*Task instructions*.
- a) Using the passage on unusual carbon forms found in impact craters and meteorites, decide whether each statement agrees with it, and back each yes or no with the exact deciding words: (i) Chaoite gives a diffraction pattern that matches lonsdaleite. (ii) The carbon platelets from the Popigai gneiss sit in quartz and cristobalite. (iii) Carbon nano-onions were reported from the Gujba CBa carbonaceous chondrite.
- b) Extend the passage on unusual carbon forms found in impact craters and meteorites, picking up right after its final sentence.
[start Page]
A novel carbon crystal was reported in the Ries crater. The crystal shows a diffraction pattern different from those of preexisting crystalline carbon polymorphs (graphite, diamond, or lonsdaleite) and named chaoite, as mentioned previously (El Goresy and Donnay 1968). A similar allotropic form of carbon was synthesized during the sublimation of pyrolytic graphite (Whittaker and Kintner 1969). The mineral is thought to have a crystal structure comprising chains with alternating single and triple bonds (–C≡C–), which is called the carbyne structure. Five variations of carbynes were also found from the Allende and Murchison carbonaceous chondrites (Whittaker et al. 1980). The finding was once questioned and claimed as misidentified phases by powder XRD as a mixture of quartz and Fe-smectite (Smith and Buseck 1982). However, subsequent experimental studies ensure the existence of carbynes (e.g., Chalifoux and Tykwinski 2010; Pan et al. 2015). First-principles’ calculations clarified that carbyne is about twice as stiff as the stiffest known materials under tension (Liu et al. 2013); therefore, chaoite is also a potentially important mineral for material science.

Another novel allotropic carbon was discovered in a shocked gneiss from the Popigai impact crater (El Goresy et al. 2003). Carbon platelets, embedded in quartz and cristobalite, consist of graphite and lonsdaleite and an unknown carbon phase. The unknown phase has considerably high polishing hardness overcoming diamond powder. Synchrotron XRD clarified that the phase has a cubic cell with the space group Pm-3m, although its density and the detailed crystal structure have not yet been obtained. Its origin and formation conditions are also unknown because of a lack of experimental and theoretical studies.

Finally, Németh and Garvie (2020) have recently reported the discovery of cage-like nanostructured carbonaceous materials, including carbon nano-onions and bucky-diamonds, formed through extraterrestrial impacts in the Gujba CBa carbonaceous chondrite.
[end Page]
[start Data records]
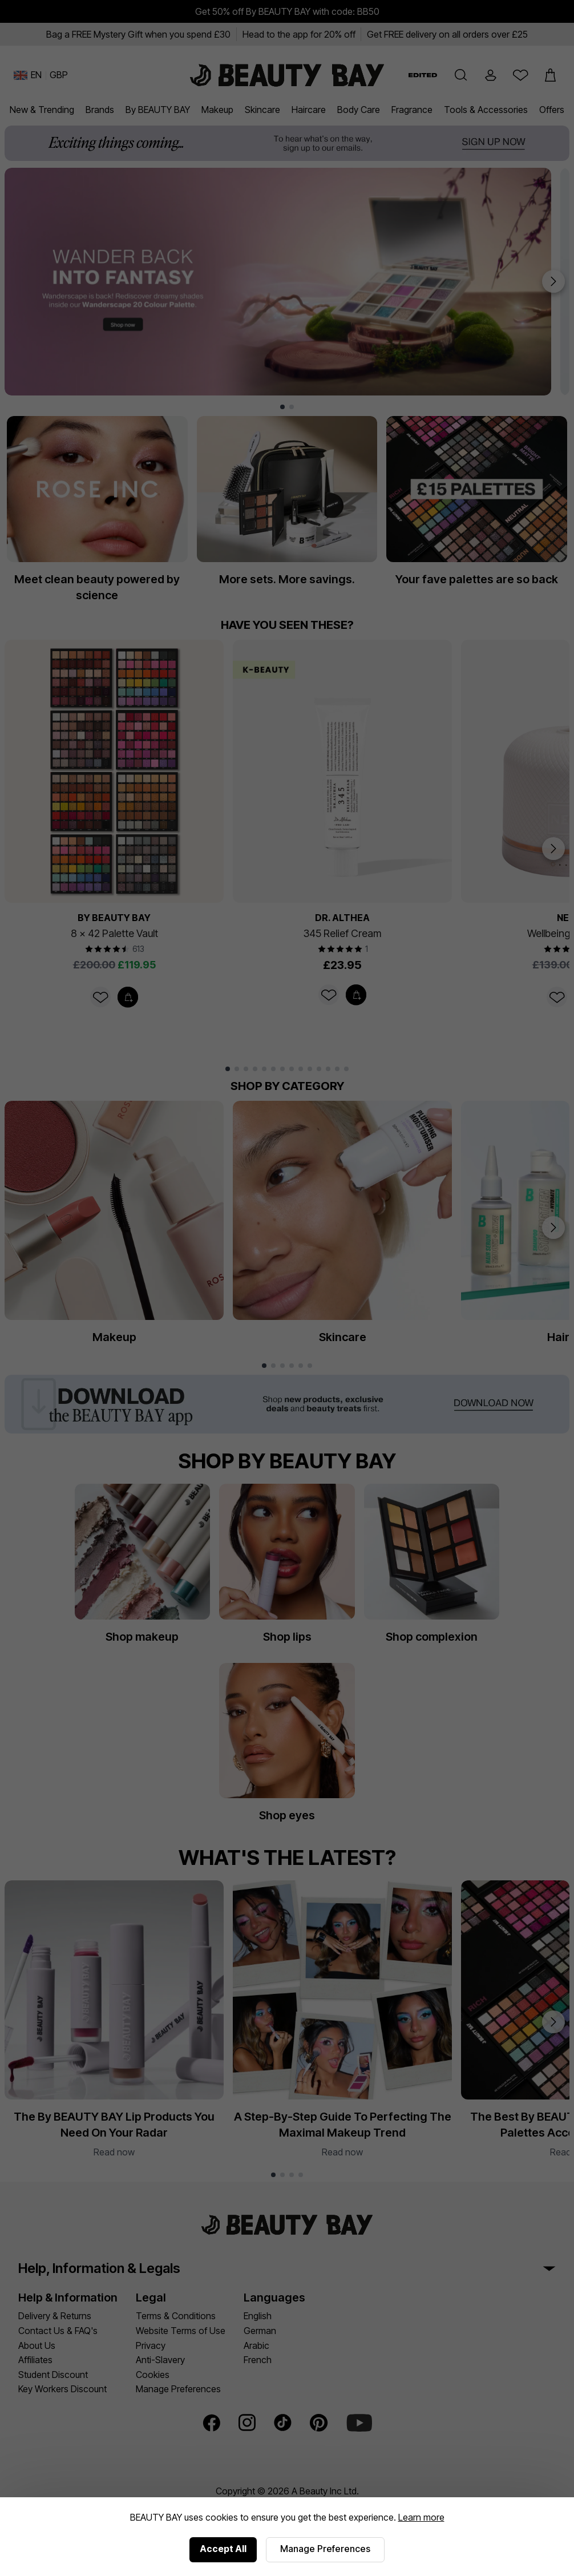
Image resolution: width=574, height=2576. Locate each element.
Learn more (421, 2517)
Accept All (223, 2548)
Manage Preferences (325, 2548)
[end Data records]
[start Data records]
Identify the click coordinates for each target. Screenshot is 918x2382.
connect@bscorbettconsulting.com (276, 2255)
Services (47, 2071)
[end Data records]
*Outputs by task*.
- a)
(i) No: "The crystal shows a diffraction pattern different from those of preexisting crystalline carbon polymorphs (graphite, diamond, or lonsdaleite)"
(ii) Yes: "Carbon platelets, embedded in quartz and cristobalite"
(iii) Yes: "including carbon nano-onions and bucky-diamonds, formed through extraterrestrial impacts in the Gujba CBa carbonaceous chondrite"

- b)
High-pressure polymorphs of silica

Dense SiO2 crystals are the first synthesized minerals among silicates and oxides related to the Earth and planetary materials. Coesite and stishovite were first synthesized by static compression by Coes (1953) and Stishov and Popova (1961), respectively, and stishovite was also shock-synthesized by DeCarli and Milton (1965). Phase equilibria studies based on static high-pressure experiments clarified that coesite and stishovite are stable above ~ 2 GPa and ~ 8 GPa, respectively. Stishovite was shock-synthesized at pressure over 12 GPa, while there is no convincing report that coesite can be formed by shock recovery experiments. Smaller shock pressure duration (10–6 s) in laboratory shock experiments than that in terrestrial impact cratering (> 10–3 s) (Kieffer 1971) and sluggish kinetics in the quartz to coesite transformation would cause difficulty in the artificial production of the mineral (e.g., Nagai et al. 1997; Perrillat et al. 2003).

The first finding of natural dense silica was performed in the early 1960s. E. C. T. Chao and his colleagues applied hydrofluoric acid leaching to a large amount of the Coconino sandstone of the Barringer crater, which was produced by the impact of the Canyon Diablo iron meteorite ~ 49,000 years ago. Coesite and stishovite, the high-pressure polymorphs of SiO2, were identified in the residues by powder XRD (Chao et al. 1960, 1962). In particular, coesite is one of robust evidence for impact origin and found in over 20 impact craters. Stishovite has been found in three more impact craters, namely Popigai (Vishnevsky et al. 1975), Ries (Stöffler 1971; Stähle et al. 2007), and Vredefort (Martini 1978, 1991; Spray and Boonsue 2018), in addition to the Barringer crater.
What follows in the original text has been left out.